Drawing inspiration from films like Somewhere in Time and Il Mare, this third segment is a conventional mix of romance and nostalgia set against the sepia backdrop of 1960s Japan. The story plays with the notion of a love that transcends time, as the protagonist establishes an incredible connection with a kindred soul. The overall impact of this love story would certainly vary depending on one's exposure to material of the same ilk, for as short notes are exchanged in lieu of text messages, this is one tale that's actually more like a footnote than a memorable chapter.

Story 4 : The Instruction Manual on Murderous Intentions

The fourth segment concerns a former ad executive named Kitani (Tamaki Hiroshi)  who deliberates on murdering an old colleague (Tsukamoto Takashi) by making use of an instruction manual on murderous intentions.

Arguably an odd and roundabout tale of revenge, this dark comedy is a fictional representation of what it's like for an ordinary individual to decide to take a person's life. It's a meditation on the motive and means to murder, which in a way, includes the internal, if not moral, debate over the cost and effect of putting one's murderous thoughts into action. Filled with grim/violent/pathetically laughable sequences that detail the step-by-step process of acclimating one's self to the prospect of gaining the ultimate form of revenge, this adaptation of a Higashino Keigo story comes with animated illustrations, screen texts and public service announcements/reminders that feature instructions on the basics of murder.

Final Story : Burnt Offerings

Last but not least is another tale of revenge, this time involving a grief-stricken older brother's (Kagawa Teruyuki) crusade to avenge his sister's death. Coming to his aid is a mysterious co-worker (Hirosue Ryoko) who willingly offers the use of her "gift" to seek retributive justice from his sister's killer who still roams the streets.

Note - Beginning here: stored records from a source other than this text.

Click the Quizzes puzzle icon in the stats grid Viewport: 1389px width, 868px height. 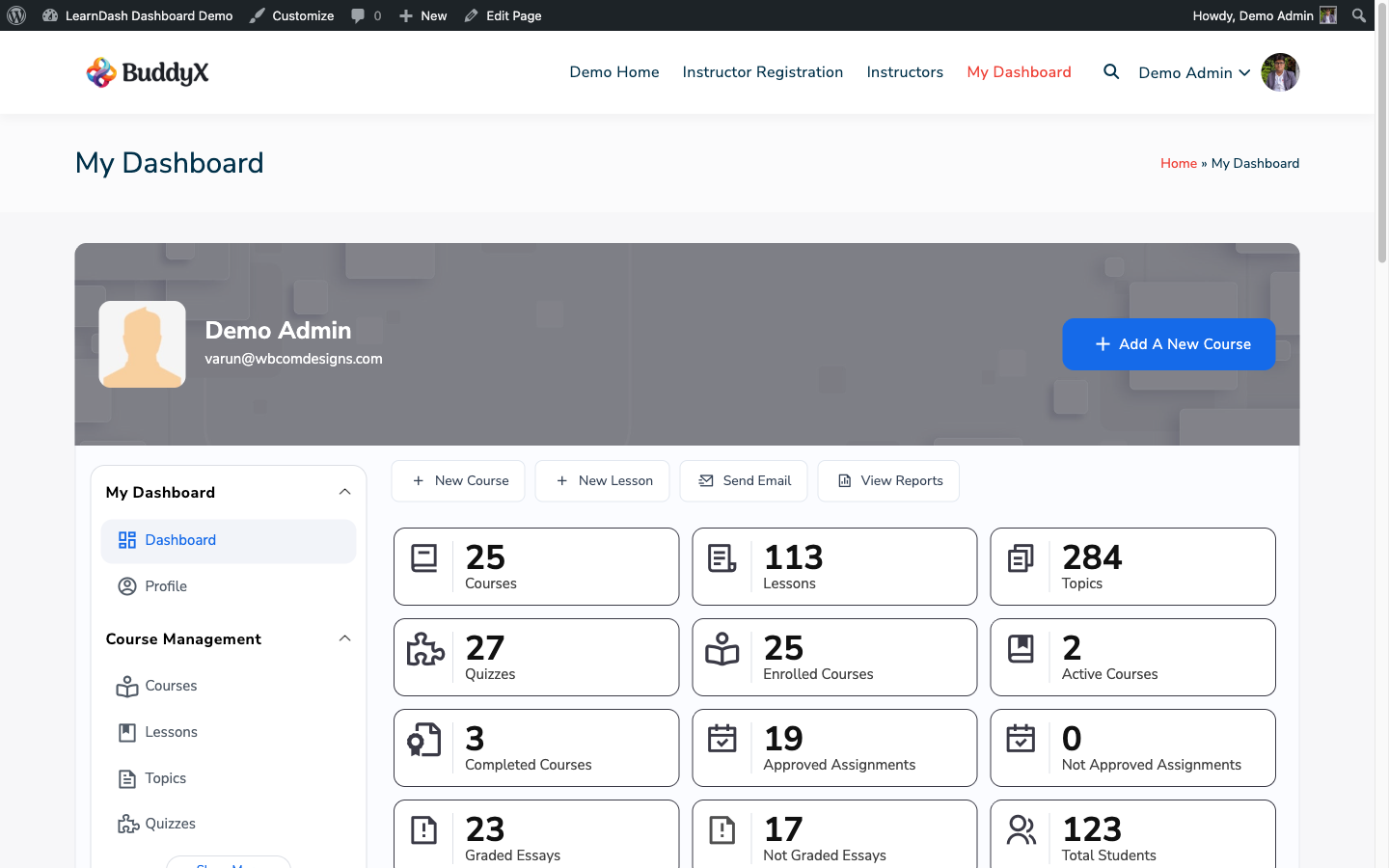[423, 648]
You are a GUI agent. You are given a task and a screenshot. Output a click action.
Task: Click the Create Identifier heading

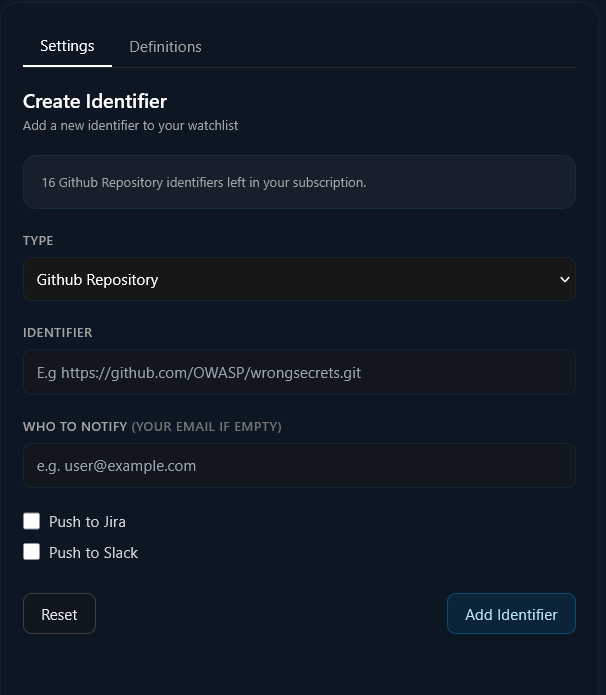coord(95,101)
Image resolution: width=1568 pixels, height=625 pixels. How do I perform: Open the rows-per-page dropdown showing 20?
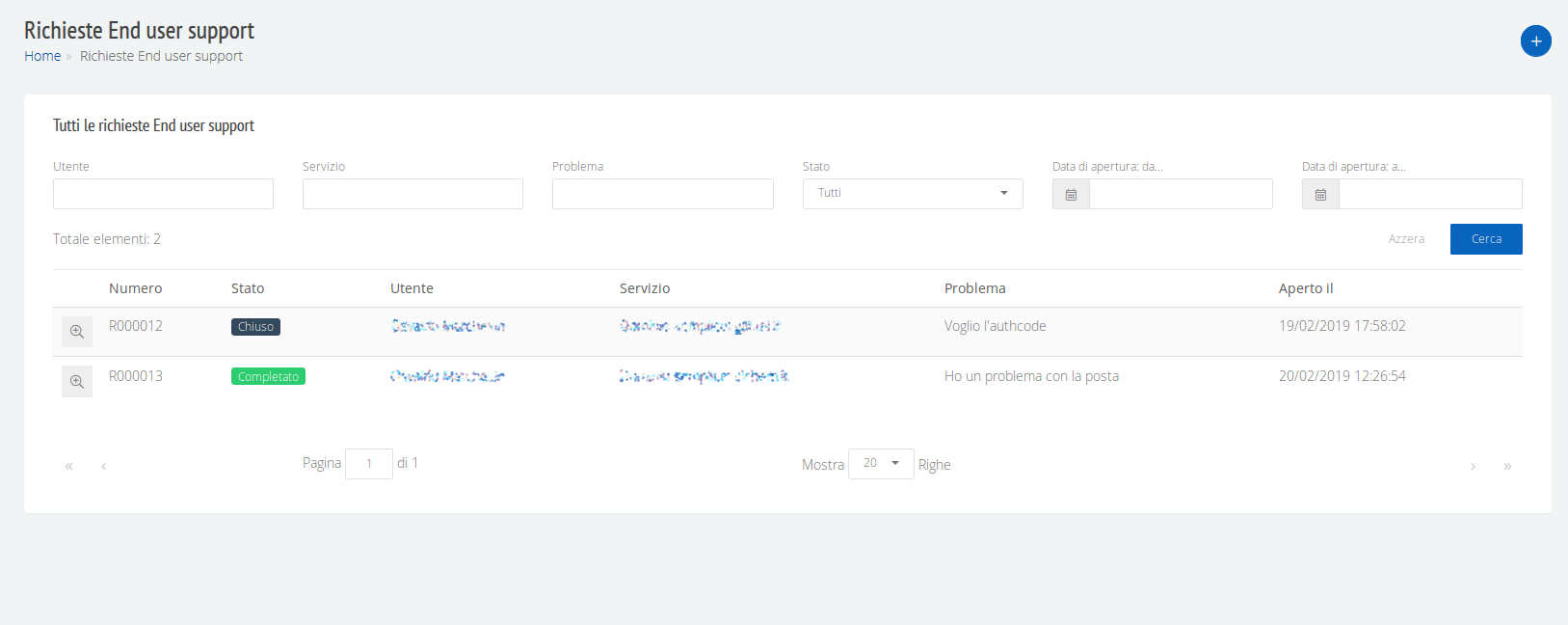881,464
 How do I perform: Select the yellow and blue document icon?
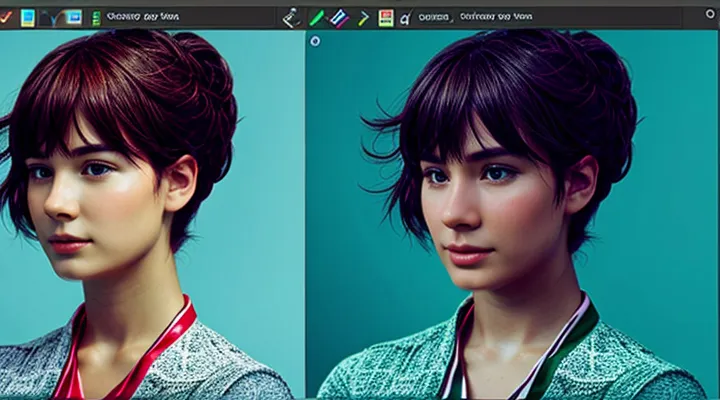click(28, 17)
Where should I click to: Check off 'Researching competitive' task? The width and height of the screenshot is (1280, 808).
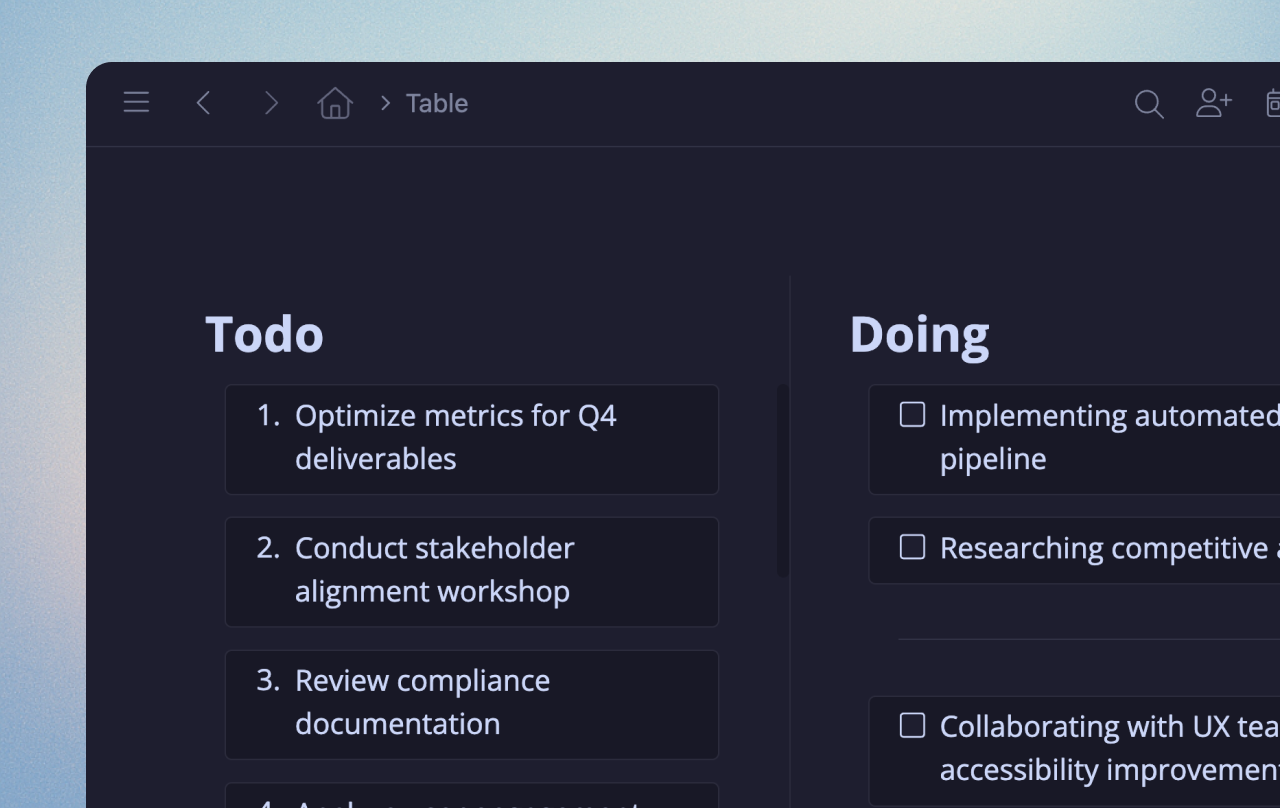(x=911, y=546)
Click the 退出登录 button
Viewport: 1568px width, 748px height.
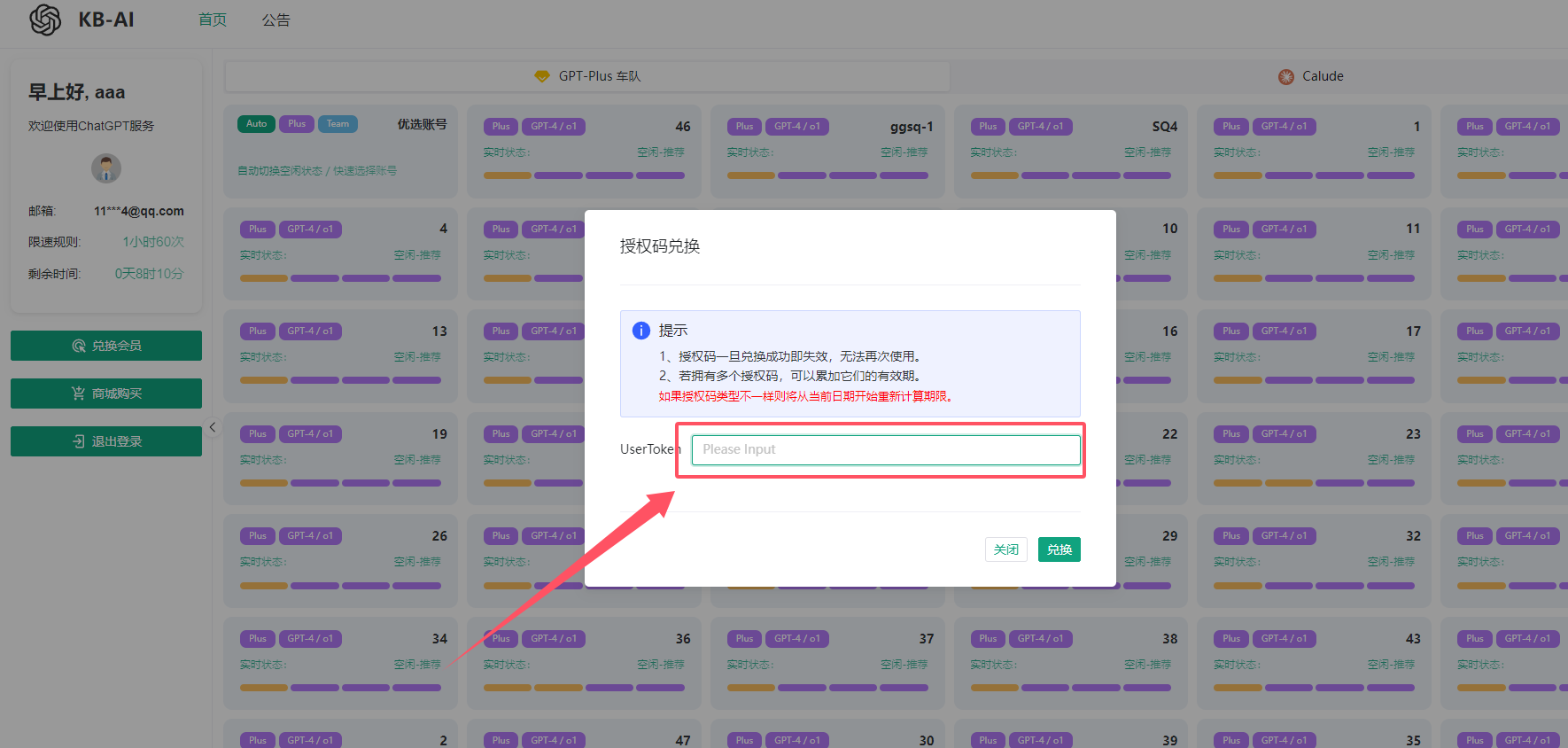(106, 441)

Perhaps the most melodramatic of the five stories featured in this special, Burnt Offerings is in part a love story and a paranormal thriller all rolled in one. It has a rather tragic and somber tone to it, and whatever glimpse of hope that springs from the relationship that grows between the two characters is undermined by their objective to exact revenge on an unrepentant killer. The story has familiar elements to it that may make it seem a bit cliché but the competent performances of the leads convincingly translate the fear, uncertainty and loneliness that haunt these two characters and their shared mission.